I am reading
a tax case with an unfortunate result.
It does not
seem that difficult to me to have planned for a better outcome.
I have to
wonder: why didn’t they?
Let’s set it
up.
We have a
law firm in New York. There is a “heavy” partner and the other partners, which
we will call “everybody else.” The firm faced hard times, and “everyone else”
kept-up their bleed rate (the rate at which they withdraw cash), with the
result that their capital accounts went negative.
COMMENT: A capital account is increased by the partner’s share of the income and reduced by cash withdrawn by said partner. When income goes down but the cash withdrawn does not, the capital account can (and eventually will) go negative.
Let’s return
to our heavy partner.
He was
concerned about the viability of the firm. He was further concerned that New
York law imposed on him a fiduciary responsibility to assure that the firm be
able to pay its bills. I applaud his sense of responsibility, but I have to
point out that any increased uncertainty over the firm’s capacity to pay its
bills might have something to do with “everybody else” taking out too much
cash.
Just sayin’.
Our
partner’s share of firm income was almost $500 grand.
Problem is
that the cash did not follow the income. His “share” of the income may have
been $500 grand, but he left around $400 grand in the firm to make-up for the
slack of his partners.
And you have
one of those things about partnership taxation:
· The allocation of income does not
have to follow the allocation of cash.
There are
limits to how far one can push this, of course.
Sometimes
the effect is beneficial to the partner:
· A partner tales out more cash than
his/her share of the income because the partnership owns something with
big-time depreciation. Depreciation is a non-cash expense, so it doesn’t affect
his/her distribution of cash.
Sometimes
the effect is deleterious to the partner:
· Our guy took out considerably less
cash than the $500K income.
Our guy did
not draw enough cash to even pay the taxes on his share of the income.
OBSERVATION: That’s cra-cra.
What did he
do?
He reported
$75K of income on his tax return. Seeing how did not receive the cash, he
thought the reduction was “fair.”
Remember: his
partnership K-1 reported almost half a million.
The number
on his personal return did not match what the partnership reported.
COMMENT: By the way, there is yet one more form to your tax return when you do not use a number reported by a partnership. The IRS wants to know. He might as well just have booked the audit.
Sure enough,
the IRS sent him a notice for over $140,000 tax and $28,000 in penalties.
Off to Tax
Court they went.
And he had …
absolutely … no … chance.
Partnerships
have incredibly flexible tax law. There is a reason why the notorious tax
shelters of days past were structured around partnerships. One could send
income here, losses there, money somewhere else and muddy the waters so much
that you could not see the bottom.
In response,
Congress and the IRS tightened up, then tightened some more. This area is now
one of the most horrifying, unintelligible stretches in the tax Code. It can – with little exaggeration – be said
that all the practitioners who truly understand partnership tax law can fit
into your family room.
Back to our
guy.
The Court
did not have to decide about New York law and fiduciary responsibility to one’s
law firm or any of that. It just looked at tax law and said:
Your income did not match your cash. You set this scheme up, and – if you did not like it – you could have changed it. Once decided, however, live with your decision.
Those are my
words, by the way, and not a quote.
Our law
partner owed the tax and penalties.
Ouch and
ouch.
I must point
out, however, that the law firm’s tax advisors warned our guy that his
“fiduciary” theory carried no water and would be disregarded by the IRS, but he
decided to proceed nonetheless. He brought much of this upon himself.

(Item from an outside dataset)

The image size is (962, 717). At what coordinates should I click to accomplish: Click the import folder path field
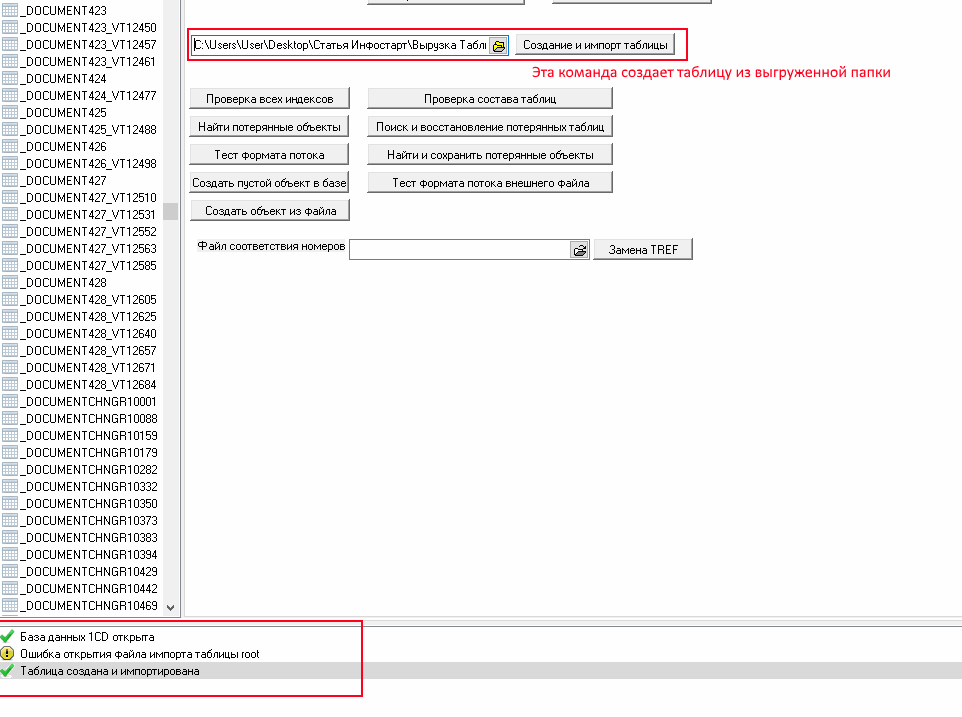[339, 45]
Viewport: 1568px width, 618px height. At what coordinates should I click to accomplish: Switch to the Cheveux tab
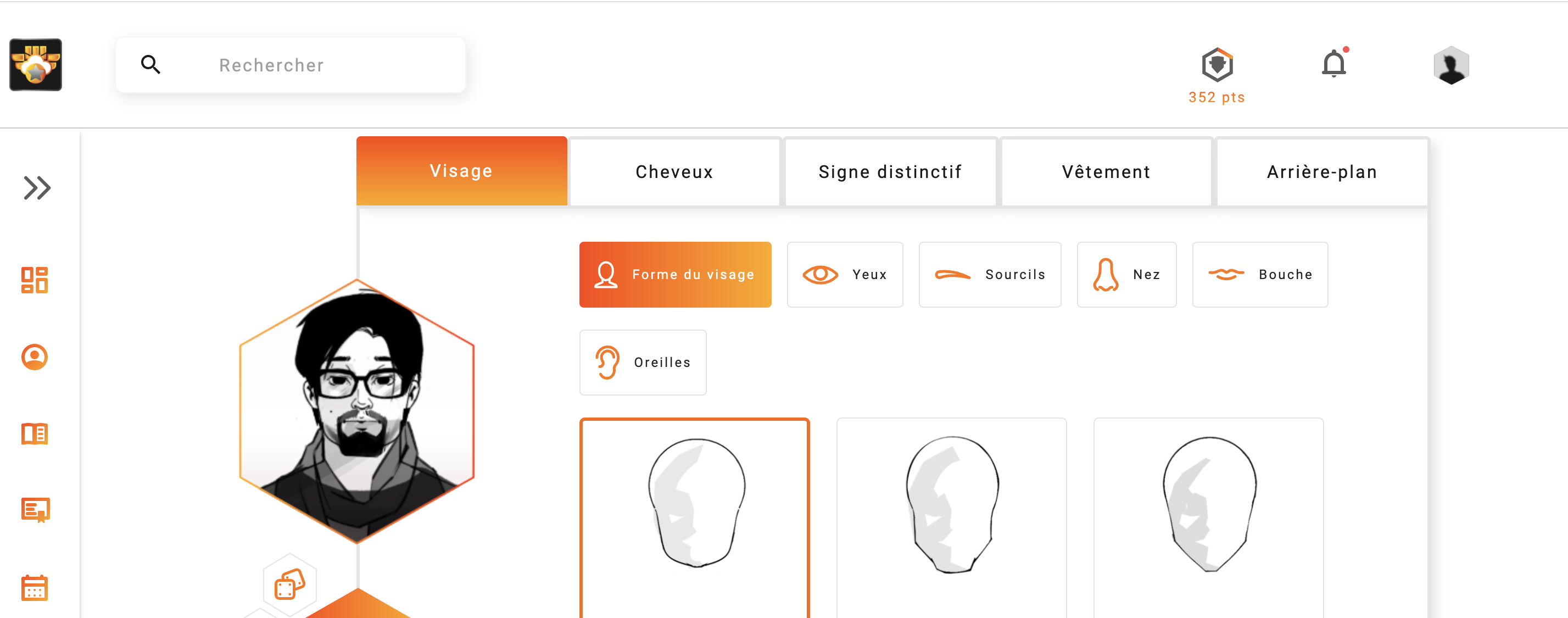coord(674,172)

What would I have recommended?
For
goodness’ sake, people, change the partnership agreement so that the “everybody
else” partners reported more income and our guy reported less. It is fairly
common in more complex partnerships to “tier” (think steps in a ladder or the
cascade of a fountain) the distribution of income, with cash being the second –
if not the first – step in the ladder. The IRS is familiar with this structure
and less likely to challenge it, as the movement of income would make sense.
Another
option of course would be to close down the law firm and allow “everybody else”
to fend for themselves.
I would
argue that my recommendation is less harsh.